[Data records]

════════════════

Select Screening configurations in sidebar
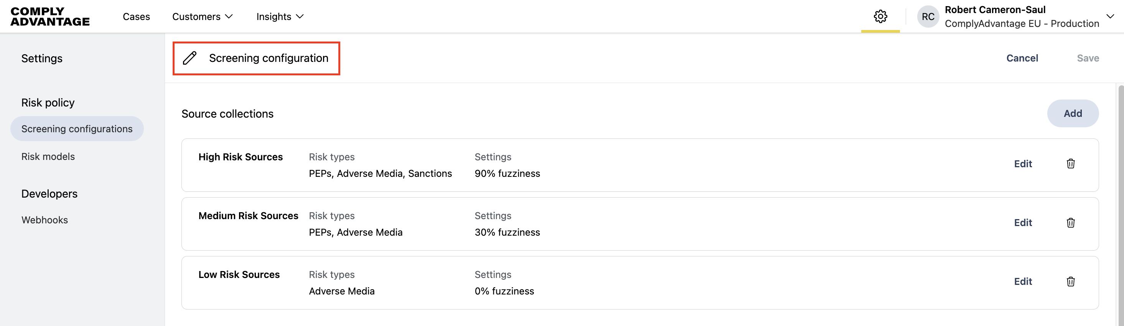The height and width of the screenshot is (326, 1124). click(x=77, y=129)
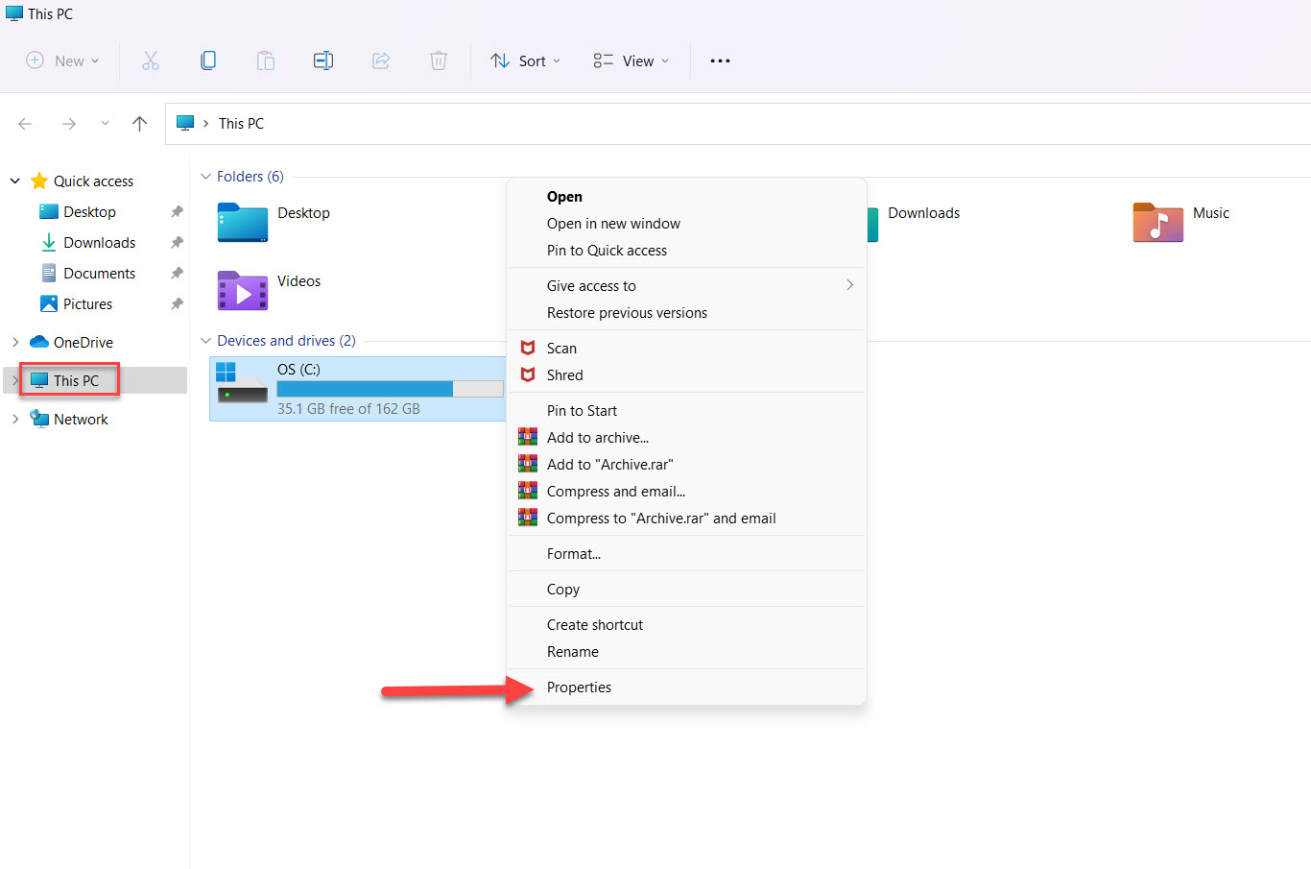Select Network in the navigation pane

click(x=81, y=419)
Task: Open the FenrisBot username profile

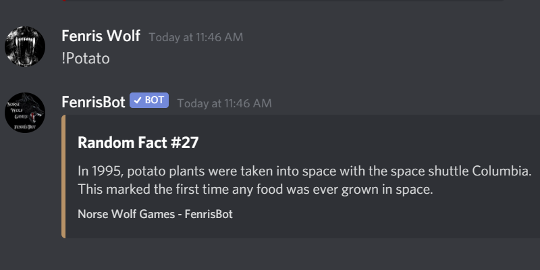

════════════════

Exercise task —
Express every line of the rows above as a Markdown table with the columns Line No. and Text, skipping blank lines and leaving out the pictures.

Final answer —
| Line No. | Text |
|---|---|
| 1 | Select Screening configurations in sidebar |
| 2 | The height and width of the screenshot is (326, 1124). click(x=77, y=129) |
| 3 | Select Network in the navigation pane |
| 4 | click(x=81, y=419) |
| 5 | Task: Open the FenrisBot username profile |